N’importe, vif ou mort, les gouffres des enfers

Auront pour ton supplice encor de pires fers.

Là, mille affreux bourreaux t’attendent dans les flammes ;

Moins les corps sont punis, plus ils gênent les âmes,

Et par des cruautés qu’on ne peut concevoir,

Ils vengent l’innocence au-delà de l’espoir.

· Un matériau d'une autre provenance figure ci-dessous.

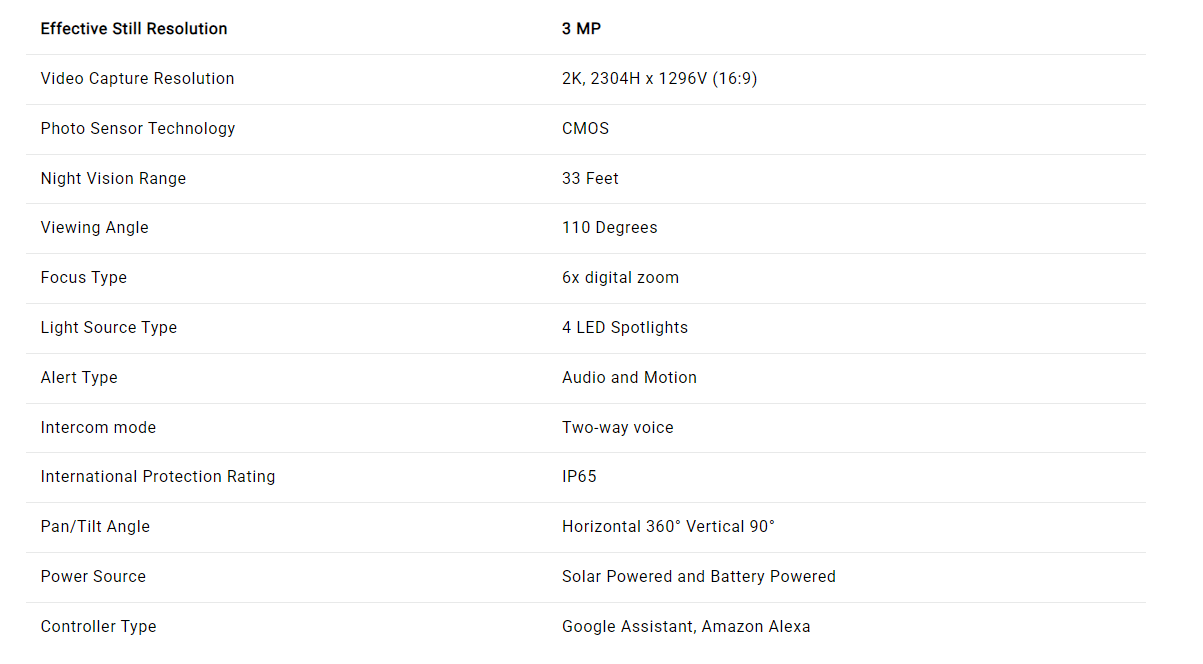
Task: Select the 6x digital zoom value
Action: (620, 278)
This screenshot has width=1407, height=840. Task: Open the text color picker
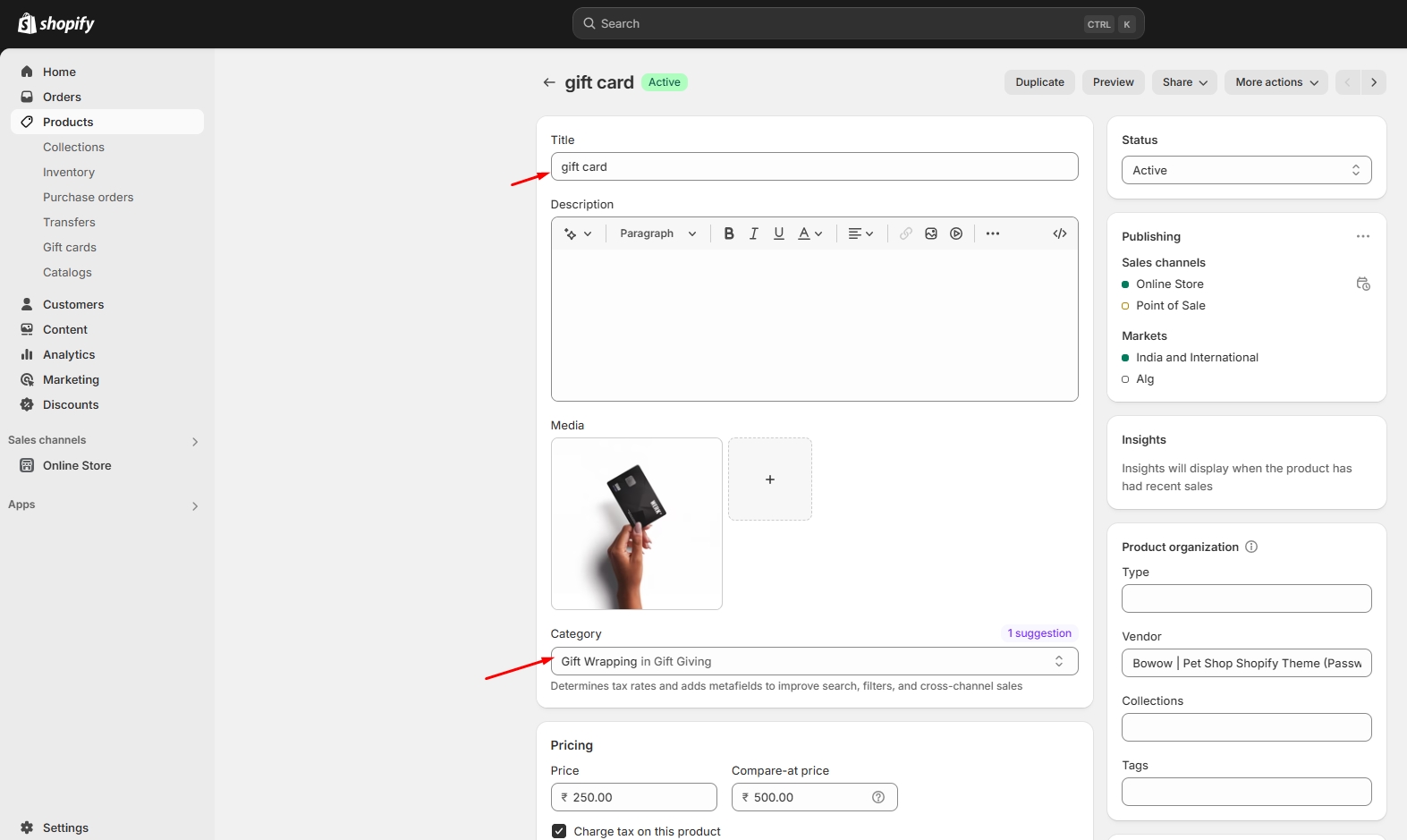pos(809,233)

Et vous, que désormais je n’ose plus attendre,

Prince, qui m’honoriez d’une amitié si tendre,

Et dont l’éloignement fait mon plus grand malheur,

Bien qu’un crime imputé noircisse ma valeur,

Que le prétexte faux d’une action si noire

Ne laisse plus de moi qu’une sale mémoire,

Permettez que mon nom, qu’un bourreau va ternir,

Dure sans infamie en votre souvenir.

Ne vous repentez point de vos faveurs passées,

Comme chez un perfide indignement placées :

J’ose, j’ose espérer qu’un jour la vérité

Paraîtra toute nue à la postérité,

Et je tiens d’un tel heur l’attente si certaine,

Qu’elle adoucit déjà la rigueur de ma peine ;

Mon âme s’en chatouille, et ce plaisir secret

La prépare à sortir avec moins de regret.